**Instructions for the task:** Could you set down all of the data again, exactly as it stands?

**Records for processing:**
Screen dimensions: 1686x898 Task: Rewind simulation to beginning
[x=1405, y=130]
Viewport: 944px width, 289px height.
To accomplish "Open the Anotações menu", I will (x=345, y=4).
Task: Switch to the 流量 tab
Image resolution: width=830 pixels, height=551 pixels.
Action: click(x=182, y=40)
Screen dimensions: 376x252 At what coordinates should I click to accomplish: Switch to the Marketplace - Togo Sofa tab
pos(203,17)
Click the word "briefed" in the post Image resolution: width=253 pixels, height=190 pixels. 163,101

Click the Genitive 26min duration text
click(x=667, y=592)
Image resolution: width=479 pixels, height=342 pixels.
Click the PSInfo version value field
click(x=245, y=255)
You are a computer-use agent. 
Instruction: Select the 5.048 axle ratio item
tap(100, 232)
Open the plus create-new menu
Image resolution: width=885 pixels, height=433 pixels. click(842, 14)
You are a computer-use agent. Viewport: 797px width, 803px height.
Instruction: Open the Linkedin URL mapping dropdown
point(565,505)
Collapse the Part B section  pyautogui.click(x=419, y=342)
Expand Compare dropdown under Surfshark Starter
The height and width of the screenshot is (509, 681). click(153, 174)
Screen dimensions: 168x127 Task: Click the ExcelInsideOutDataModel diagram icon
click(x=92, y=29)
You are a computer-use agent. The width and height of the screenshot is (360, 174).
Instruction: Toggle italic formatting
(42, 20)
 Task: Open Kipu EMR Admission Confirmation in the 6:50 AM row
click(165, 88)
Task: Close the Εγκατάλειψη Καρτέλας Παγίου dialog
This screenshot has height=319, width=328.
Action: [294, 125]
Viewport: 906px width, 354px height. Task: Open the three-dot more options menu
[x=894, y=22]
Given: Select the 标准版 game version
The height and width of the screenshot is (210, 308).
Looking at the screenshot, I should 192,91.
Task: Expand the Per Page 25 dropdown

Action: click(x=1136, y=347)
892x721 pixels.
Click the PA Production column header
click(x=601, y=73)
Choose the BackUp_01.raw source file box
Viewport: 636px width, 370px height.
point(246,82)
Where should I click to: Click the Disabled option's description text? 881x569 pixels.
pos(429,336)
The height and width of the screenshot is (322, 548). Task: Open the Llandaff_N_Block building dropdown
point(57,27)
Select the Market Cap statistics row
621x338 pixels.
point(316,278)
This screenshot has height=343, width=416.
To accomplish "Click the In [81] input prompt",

**Reply to the exercise:**
Screen dimensions: 1686x898 Task: Rewind simulation to beginning
[x=1405, y=130]
Viewport: 944px width, 289px height.
To accomplish "Open the Anotações menu", I will (x=345, y=4).
Task: Switch to the 流量 tab
Image resolution: width=830 pixels, height=551 pixels.
Action: click(x=182, y=40)
Screen dimensions: 376x252 At what coordinates should I click to accomplish: Switch to the Marketplace - Togo Sofa tab
pos(203,17)
Click the word "briefed" in the post Image resolution: width=253 pixels, height=190 pixels. 163,101

Click the Genitive 26min duration text
click(x=667, y=592)
Image resolution: width=479 pixels, height=342 pixels.
Click the PSInfo version value field
click(x=245, y=255)
You are a computer-use agent. 
Instruction: Select the 5.048 axle ratio item
tap(100, 232)
Open the plus create-new menu
Image resolution: width=885 pixels, height=433 pixels. click(842, 14)
You are a computer-use agent. Viewport: 797px width, 803px height.
Instruction: Open the Linkedin URL mapping dropdown
point(565,505)
Collapse the Part B section  pyautogui.click(x=419, y=342)
Expand Compare dropdown under Surfshark Starter
The height and width of the screenshot is (509, 681). click(153, 174)
Screen dimensions: 168x127 Task: Click the ExcelInsideOutDataModel diagram icon
click(x=92, y=29)
You are a computer-use agent. The width and height of the screenshot is (360, 174).
Instruction: Toggle italic formatting
(42, 20)
 Task: Open Kipu EMR Admission Confirmation in the 6:50 AM row
click(165, 88)
Task: Close the Εγκατάλειψη Καρτέλας Παγίου dialog
This screenshot has height=319, width=328.
Action: [294, 125]
Viewport: 906px width, 354px height. Task: Open the three-dot more options menu
[x=894, y=22]
Given: Select the 标准版 game version
The height and width of the screenshot is (210, 308).
Looking at the screenshot, I should 192,91.
Task: Expand the Per Page 25 dropdown

Action: click(x=1136, y=347)
892x721 pixels.
Click the PA Production column header
click(x=601, y=73)
Choose the BackUp_01.raw source file box
Viewport: 636px width, 370px height.
point(246,82)
Where should I click to: Click the Disabled option's description text? 881x569 pixels.
pos(429,336)
The height and width of the screenshot is (322, 548). Task: Open the Llandaff_N_Block building dropdown
point(57,27)
Select the Market Cap statistics row
621x338 pixels.
point(316,278)
This screenshot has height=343, width=416.
To accomplish "Click the In [81] input prompt",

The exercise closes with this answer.